Hampstead Theatre bosses insist that he went of his own accord

IN the often catty world of theatre reviewing, waspish comments, sweeping judgments and lofty criticism are not uncommon.
Anthony Clark, the artistic director at the Hampstead Theatre, should know. He’s had to read a series of bitterly unkind verdicts about new plays staged at his playhouse.

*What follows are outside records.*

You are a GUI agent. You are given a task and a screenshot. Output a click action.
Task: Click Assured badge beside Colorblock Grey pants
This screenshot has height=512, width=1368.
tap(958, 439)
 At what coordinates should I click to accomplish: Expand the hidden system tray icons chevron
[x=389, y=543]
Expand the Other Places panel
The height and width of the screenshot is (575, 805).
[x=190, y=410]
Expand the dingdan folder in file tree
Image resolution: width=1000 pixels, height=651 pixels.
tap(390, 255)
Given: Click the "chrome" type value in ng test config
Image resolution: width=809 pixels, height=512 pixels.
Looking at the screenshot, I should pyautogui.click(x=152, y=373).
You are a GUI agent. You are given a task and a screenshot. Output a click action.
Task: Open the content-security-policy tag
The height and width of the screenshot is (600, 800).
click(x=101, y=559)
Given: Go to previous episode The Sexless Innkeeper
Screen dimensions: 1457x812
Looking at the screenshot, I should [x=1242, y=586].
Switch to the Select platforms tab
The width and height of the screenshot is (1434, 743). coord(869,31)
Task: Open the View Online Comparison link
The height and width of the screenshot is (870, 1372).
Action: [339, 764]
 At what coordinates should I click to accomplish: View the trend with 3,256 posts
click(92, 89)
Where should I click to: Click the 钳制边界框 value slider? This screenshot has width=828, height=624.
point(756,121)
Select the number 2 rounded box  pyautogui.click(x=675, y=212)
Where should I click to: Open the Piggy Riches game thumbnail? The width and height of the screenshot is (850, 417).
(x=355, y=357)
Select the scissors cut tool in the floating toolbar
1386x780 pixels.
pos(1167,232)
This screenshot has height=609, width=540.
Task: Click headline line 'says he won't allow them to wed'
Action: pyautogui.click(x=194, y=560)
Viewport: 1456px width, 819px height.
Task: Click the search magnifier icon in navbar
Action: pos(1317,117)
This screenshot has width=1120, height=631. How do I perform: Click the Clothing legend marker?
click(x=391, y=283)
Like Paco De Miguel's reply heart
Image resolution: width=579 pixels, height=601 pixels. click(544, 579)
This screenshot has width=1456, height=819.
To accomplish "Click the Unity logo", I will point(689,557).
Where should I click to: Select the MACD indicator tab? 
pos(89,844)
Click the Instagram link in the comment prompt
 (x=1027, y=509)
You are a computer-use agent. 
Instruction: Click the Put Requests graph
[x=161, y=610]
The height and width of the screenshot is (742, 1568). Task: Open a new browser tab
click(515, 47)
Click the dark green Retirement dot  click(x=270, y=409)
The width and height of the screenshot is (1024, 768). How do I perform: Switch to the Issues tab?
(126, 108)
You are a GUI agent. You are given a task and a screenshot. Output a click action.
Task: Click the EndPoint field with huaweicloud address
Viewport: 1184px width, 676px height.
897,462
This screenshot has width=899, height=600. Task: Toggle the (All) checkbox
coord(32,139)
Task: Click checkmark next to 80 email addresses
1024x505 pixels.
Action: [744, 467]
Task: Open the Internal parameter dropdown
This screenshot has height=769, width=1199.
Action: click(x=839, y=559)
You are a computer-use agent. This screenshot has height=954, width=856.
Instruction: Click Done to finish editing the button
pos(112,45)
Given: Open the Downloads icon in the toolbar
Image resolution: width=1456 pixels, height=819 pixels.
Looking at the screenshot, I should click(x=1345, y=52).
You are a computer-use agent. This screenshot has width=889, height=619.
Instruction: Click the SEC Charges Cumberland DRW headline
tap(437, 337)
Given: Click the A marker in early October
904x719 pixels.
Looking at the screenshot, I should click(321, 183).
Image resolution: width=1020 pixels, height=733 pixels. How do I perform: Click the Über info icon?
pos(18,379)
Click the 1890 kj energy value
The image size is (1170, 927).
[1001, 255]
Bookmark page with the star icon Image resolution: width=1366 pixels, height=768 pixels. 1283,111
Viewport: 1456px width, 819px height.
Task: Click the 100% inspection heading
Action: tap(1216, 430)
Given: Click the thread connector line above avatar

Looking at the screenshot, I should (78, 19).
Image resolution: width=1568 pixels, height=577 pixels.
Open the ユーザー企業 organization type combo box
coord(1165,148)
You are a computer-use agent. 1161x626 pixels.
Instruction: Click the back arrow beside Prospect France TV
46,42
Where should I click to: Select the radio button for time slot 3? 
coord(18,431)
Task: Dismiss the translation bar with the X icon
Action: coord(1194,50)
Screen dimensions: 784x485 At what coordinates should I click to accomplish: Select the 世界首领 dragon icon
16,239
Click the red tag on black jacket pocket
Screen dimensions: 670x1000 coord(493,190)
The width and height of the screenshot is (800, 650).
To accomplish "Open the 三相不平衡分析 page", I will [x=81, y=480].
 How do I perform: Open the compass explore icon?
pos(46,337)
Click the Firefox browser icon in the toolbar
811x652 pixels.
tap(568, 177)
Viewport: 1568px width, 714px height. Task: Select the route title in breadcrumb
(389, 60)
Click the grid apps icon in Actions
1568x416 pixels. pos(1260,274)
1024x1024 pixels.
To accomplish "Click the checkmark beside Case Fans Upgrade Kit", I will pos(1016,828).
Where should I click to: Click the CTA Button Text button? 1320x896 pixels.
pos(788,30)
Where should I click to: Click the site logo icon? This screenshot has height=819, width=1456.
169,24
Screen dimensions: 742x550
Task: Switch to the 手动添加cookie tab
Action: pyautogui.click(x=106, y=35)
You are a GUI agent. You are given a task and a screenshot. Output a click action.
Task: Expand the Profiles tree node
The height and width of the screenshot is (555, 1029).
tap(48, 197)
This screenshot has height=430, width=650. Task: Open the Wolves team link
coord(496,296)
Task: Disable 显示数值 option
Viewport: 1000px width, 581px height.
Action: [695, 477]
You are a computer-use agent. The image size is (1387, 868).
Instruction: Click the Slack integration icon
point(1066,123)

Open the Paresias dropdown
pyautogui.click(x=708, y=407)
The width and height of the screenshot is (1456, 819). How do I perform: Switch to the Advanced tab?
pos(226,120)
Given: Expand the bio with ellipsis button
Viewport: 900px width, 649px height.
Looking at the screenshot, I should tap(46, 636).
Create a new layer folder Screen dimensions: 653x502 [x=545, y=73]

“Hampstead Theatre’s unerring lack of talent for picking new plays continues with this turkey,” wrote Time Out’s Andrew Haydon after watching Berlin-Hanover Express earlier this year. Lyn Gardner, of the Guardian, meanwhile, said of The President’s Holiday: “Such is the tedium of [this] play that I longed to stage a coup of my own to oust those responsible for boring theatre audiences to death.” Charles Spencer of the Daily Telegraph is among a host of other press night regulars that have cut apart plays at Hampstead with acerbic reviews. His spiky line: “Another day, another dud at Hampstead Theatre” must have bruised egos.
But yesterday, as Mr Clark announced he is to quit at the end of the current 50th Anniversary season in January 2010, he finally rounded on the mealy-mouthed critics – with some criticisms of his own, intimating that they needed to stop and think a bit more before bashing away on their keyboards as soon as the curtain falls.
Speaking to the New Journal, he advised the theatre’s detractors to “try and understand what an artist is doing before [they] assess whether they have done it well or not” and suggested that the theatre’s pioneering work had been overlooked by a review scene too set in its ways.
He said: “We are a flagship new writing theatre. Anything new is quite often ahead of its time and full appreciation happens years after the event. There is nothing whereby a critic can measure their response.”
Although reviews had been varied – with generally positive feedback for the classic revivals – Mr Clark pointed to “a very small claque of critics” who seemed determined to slate his productions.
He said: “I don’t know whether it’s born out of the work or prejudice about the place. I have no idea. Sometimes what they say affects us and sometimes it doesn’t.”
Both Mr Clark and Hampstead Theatre officials insisted the decision to leave had been made solely by Mr Clark, who joined shortly after the theatre’s move into a new purpose-built premises in Eton Avenue.
Mr Clark said it had been “a tough decision after a tough, but extremely rewarding seven years” and that he was leaving to pursue his own projects as a director and writer.
Dame Jenny Abramsky, Chair of the Board of Hampstead Theatre, praised Mr Clarke’s “passion and indestructible commitment to new writing”.
“Under his leadership Hampstead has won numerous new writing awards,” she added.